Days to maturity: 80 to 90

‘German Extra Hardy’ garlic

‘German Extra Hardy’ garlic. Photo: courtesy of Seed Savers Exchange

Two years ago, I grew 8,000 heads of garlic to sell as seed and of those varieties, ‘German Extra Hardy’ was (and still is) my favorite. A hardneck type, it grows good-size heads with four to seven thumb-size cloves apiece. This vigorous grower has long roots, which enable it to overwinter without heaving out of the ground. Plant the cloves after the first frost in fall, then mulch heavily. You will be able to harvest when the green plants start to yellow the following summer. The cloves have a strong raw flavor and are great for roasting.
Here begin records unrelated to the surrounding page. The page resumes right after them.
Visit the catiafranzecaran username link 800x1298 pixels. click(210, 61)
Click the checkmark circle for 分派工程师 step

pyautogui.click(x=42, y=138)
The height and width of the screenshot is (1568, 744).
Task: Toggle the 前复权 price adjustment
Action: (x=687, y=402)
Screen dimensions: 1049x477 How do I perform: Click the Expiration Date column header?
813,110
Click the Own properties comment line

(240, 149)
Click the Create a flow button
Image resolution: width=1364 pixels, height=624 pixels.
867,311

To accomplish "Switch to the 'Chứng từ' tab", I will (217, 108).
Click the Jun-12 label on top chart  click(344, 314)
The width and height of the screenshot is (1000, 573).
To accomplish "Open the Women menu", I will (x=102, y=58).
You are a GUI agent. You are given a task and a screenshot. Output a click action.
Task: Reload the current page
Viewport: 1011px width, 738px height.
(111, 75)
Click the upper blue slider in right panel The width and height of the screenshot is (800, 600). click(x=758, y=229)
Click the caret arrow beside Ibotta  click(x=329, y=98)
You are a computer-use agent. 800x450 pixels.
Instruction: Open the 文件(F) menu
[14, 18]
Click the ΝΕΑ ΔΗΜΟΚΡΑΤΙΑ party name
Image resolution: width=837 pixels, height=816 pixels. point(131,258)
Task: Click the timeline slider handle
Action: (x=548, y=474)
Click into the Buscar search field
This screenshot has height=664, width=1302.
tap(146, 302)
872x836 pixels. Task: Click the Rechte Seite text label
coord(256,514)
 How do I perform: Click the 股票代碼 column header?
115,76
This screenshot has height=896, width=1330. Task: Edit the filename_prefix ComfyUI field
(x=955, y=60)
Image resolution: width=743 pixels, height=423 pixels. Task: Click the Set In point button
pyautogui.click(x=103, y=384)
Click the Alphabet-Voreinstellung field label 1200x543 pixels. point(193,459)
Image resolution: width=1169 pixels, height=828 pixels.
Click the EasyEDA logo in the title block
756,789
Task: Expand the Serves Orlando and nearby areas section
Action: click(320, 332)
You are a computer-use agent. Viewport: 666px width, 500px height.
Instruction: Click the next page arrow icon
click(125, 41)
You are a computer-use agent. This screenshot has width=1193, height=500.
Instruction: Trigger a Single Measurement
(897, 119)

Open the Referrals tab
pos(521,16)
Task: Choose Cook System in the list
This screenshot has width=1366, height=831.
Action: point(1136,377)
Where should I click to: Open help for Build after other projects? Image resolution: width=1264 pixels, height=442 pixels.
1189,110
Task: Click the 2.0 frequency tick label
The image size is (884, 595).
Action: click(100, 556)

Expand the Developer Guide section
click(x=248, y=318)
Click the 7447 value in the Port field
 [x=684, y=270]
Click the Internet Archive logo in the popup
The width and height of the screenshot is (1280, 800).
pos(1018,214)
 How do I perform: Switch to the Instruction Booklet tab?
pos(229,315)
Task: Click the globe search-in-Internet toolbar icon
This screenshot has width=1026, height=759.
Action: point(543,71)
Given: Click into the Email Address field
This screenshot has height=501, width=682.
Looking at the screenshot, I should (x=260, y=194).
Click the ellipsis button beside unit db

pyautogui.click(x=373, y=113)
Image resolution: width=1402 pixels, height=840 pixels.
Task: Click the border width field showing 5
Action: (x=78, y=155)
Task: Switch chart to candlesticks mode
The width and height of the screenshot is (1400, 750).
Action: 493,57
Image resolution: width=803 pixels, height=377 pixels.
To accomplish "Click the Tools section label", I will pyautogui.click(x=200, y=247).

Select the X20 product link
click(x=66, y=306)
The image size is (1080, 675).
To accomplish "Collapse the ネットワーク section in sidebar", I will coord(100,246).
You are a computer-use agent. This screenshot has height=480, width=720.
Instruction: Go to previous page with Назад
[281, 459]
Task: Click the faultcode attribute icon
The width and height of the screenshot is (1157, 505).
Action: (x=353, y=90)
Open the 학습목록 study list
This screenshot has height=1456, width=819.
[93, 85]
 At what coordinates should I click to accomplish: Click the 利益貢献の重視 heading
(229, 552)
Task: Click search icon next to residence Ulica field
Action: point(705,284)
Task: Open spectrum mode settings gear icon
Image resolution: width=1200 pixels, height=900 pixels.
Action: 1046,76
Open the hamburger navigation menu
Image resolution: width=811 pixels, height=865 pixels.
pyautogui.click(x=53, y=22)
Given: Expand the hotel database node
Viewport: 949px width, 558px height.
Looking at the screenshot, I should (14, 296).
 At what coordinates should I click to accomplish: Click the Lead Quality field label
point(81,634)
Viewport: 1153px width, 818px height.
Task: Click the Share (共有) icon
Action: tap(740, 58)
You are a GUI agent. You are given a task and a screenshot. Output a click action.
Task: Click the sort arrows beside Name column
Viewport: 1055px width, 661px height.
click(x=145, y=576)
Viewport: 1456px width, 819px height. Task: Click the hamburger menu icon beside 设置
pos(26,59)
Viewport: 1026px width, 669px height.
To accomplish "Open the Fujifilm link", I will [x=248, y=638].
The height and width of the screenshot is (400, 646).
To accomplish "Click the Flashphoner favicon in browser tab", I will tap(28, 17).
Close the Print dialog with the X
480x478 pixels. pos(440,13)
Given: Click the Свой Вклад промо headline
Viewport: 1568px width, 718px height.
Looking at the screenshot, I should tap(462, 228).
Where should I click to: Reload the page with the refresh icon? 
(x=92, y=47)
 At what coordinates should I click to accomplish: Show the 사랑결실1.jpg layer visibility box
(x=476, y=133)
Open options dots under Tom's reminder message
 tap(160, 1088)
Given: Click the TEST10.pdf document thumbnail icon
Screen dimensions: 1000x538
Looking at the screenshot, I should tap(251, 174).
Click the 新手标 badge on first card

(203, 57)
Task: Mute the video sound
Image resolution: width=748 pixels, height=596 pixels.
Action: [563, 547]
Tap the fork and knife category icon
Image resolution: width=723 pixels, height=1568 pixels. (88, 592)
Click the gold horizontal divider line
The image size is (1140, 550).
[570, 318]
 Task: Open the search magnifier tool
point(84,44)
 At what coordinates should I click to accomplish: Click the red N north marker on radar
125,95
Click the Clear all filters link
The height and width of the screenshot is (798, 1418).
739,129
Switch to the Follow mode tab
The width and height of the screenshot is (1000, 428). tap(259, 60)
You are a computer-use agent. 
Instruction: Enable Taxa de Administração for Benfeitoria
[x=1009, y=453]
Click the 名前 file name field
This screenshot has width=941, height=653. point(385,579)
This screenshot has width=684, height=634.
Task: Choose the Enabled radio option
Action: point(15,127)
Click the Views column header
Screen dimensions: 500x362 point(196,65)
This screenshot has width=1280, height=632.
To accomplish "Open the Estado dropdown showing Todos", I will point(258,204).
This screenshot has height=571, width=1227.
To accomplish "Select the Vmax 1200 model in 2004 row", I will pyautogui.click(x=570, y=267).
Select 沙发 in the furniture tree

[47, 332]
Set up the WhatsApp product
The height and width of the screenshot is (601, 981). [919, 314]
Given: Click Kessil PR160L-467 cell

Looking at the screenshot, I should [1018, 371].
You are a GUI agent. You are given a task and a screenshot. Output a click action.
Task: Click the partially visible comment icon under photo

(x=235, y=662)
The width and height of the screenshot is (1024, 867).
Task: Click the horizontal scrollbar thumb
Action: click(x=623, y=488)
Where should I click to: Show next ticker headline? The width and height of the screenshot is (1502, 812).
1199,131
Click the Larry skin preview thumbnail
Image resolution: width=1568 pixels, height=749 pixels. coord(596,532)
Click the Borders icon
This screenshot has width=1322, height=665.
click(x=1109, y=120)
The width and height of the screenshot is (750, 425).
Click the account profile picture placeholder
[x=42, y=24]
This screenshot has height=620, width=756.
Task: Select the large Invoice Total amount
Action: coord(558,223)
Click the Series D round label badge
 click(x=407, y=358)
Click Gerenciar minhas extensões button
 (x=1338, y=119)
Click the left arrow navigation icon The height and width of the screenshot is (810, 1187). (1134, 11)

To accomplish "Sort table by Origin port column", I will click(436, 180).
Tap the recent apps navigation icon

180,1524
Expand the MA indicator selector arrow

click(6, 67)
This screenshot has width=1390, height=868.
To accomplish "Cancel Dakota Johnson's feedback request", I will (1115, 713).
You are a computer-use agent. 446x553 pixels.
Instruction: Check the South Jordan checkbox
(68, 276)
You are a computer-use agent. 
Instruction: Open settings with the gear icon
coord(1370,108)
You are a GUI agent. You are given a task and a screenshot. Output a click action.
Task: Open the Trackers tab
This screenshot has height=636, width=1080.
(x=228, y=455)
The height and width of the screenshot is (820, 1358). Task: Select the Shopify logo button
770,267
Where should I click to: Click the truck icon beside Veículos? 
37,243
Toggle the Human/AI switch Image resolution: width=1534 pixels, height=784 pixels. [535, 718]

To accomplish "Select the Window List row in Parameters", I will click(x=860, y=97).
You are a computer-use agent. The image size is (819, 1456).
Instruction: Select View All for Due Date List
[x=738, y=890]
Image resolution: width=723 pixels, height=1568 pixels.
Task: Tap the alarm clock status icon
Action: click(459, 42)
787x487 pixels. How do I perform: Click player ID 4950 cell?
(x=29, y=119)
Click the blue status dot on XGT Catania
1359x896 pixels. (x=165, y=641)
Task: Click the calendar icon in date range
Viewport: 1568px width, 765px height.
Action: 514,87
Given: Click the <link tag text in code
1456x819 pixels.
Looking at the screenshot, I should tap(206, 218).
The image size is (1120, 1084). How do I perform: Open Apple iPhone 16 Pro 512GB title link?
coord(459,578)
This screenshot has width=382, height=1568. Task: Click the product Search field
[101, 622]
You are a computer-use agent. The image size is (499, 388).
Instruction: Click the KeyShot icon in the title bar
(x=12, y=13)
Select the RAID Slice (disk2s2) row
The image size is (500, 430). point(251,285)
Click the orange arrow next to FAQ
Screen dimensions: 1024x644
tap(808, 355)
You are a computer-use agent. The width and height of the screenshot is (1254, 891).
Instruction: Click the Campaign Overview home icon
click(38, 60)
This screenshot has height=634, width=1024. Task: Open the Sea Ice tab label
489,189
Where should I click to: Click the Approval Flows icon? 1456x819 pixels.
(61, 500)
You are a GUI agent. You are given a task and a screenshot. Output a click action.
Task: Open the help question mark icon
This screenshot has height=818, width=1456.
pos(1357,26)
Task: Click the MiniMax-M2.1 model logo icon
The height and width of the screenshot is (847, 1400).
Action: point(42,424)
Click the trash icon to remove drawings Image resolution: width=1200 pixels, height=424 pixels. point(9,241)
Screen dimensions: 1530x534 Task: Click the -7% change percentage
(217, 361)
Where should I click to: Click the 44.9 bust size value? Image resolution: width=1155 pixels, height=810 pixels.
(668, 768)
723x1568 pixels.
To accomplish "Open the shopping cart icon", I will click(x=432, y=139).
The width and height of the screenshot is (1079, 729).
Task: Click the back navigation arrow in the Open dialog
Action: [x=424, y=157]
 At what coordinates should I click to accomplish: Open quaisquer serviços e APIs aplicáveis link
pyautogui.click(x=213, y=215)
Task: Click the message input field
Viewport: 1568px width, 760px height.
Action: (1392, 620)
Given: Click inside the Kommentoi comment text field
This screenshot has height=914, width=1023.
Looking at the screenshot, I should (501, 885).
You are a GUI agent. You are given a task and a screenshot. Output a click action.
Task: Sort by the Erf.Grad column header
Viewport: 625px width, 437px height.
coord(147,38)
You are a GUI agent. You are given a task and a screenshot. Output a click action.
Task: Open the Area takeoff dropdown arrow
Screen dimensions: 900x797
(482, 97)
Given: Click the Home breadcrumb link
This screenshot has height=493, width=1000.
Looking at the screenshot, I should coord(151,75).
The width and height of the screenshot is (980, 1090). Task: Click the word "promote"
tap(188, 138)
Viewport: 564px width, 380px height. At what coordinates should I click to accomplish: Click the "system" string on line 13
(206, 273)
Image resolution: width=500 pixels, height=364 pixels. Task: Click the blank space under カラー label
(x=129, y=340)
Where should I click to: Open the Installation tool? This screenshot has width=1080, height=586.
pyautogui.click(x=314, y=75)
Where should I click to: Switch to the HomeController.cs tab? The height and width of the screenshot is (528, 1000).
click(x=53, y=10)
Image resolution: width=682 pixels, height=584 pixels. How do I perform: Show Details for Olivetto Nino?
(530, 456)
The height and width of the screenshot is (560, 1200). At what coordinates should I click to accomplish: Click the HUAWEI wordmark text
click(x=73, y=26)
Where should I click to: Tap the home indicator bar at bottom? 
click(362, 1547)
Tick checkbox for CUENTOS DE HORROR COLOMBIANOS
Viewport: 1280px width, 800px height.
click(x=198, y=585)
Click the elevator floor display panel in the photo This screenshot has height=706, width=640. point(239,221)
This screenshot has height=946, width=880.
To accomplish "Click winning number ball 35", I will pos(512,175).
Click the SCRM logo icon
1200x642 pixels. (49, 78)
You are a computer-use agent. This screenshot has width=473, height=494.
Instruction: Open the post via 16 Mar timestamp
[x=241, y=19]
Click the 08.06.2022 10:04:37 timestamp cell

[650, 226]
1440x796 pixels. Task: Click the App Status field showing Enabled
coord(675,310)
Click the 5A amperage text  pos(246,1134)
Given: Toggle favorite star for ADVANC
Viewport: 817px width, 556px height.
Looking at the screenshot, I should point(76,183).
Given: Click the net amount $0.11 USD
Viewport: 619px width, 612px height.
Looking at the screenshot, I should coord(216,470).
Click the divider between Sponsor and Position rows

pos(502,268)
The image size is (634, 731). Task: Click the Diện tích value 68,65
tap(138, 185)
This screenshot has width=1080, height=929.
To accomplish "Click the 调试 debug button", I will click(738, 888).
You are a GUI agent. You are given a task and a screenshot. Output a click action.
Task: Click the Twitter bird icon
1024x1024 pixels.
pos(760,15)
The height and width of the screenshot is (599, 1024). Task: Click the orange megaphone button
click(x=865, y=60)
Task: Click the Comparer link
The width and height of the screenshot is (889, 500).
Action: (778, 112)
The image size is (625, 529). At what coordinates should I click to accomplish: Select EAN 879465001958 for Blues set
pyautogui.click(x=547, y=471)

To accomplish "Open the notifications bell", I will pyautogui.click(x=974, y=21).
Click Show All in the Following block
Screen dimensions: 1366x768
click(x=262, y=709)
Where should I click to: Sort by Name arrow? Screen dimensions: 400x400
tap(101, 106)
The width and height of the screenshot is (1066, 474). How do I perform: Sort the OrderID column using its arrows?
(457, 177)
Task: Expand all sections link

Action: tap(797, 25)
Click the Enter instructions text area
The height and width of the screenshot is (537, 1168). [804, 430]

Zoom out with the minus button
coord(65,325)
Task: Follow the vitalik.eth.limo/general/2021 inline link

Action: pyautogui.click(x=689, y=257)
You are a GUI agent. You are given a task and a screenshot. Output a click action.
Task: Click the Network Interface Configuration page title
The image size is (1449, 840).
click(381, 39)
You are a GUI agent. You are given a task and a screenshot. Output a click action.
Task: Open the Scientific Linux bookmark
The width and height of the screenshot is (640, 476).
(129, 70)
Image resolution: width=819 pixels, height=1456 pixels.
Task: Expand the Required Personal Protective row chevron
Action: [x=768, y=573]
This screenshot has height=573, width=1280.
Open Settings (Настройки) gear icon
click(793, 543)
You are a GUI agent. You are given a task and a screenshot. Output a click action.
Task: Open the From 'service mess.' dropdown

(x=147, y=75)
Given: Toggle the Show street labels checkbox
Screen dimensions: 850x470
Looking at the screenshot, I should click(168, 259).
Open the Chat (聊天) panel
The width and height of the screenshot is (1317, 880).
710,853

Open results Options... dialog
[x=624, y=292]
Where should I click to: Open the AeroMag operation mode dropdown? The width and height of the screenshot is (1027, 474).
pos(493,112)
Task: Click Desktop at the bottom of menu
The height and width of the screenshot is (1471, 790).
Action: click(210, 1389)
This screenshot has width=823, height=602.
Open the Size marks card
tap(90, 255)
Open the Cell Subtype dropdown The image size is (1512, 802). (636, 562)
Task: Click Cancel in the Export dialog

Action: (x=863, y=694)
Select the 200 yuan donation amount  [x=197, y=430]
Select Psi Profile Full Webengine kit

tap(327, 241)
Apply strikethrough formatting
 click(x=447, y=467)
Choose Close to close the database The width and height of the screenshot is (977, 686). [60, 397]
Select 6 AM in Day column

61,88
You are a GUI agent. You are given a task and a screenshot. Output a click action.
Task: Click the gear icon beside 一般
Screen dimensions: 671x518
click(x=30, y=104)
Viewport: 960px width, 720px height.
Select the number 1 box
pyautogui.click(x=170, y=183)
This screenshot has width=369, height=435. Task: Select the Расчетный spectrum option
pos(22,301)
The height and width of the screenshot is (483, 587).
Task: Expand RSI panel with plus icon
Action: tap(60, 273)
We now grow about 400 heads of garlic each year, knowing that about 100 of the best bulbs will be used as seed (each clove becomes a seed that can grow a new bulb).

Days to maturity: 90 to 150

‘Mountain Rose’ potato

‘Mountain Rose’ potato. Photo: courtesy of Seed Savers Exchange

Most fruit in the garden is visible for all to see, so there is something mysterious in turning over a forkful of potatoes and discovering underground bounty—in this case, a medium-size, purple-and-red-skinned potato. ‘Mountain Rose’ is a high-yielding, versatile variety, suitable for frying and roasting, and it works well in any potato salad. The tubers also retain their rose color after cooking. I plant rows of ‘Mountain Rose’ in loose, well-drained soil and cover them with straw mulch. As the plant develops, I add additional mulch for water retention and weed suppression.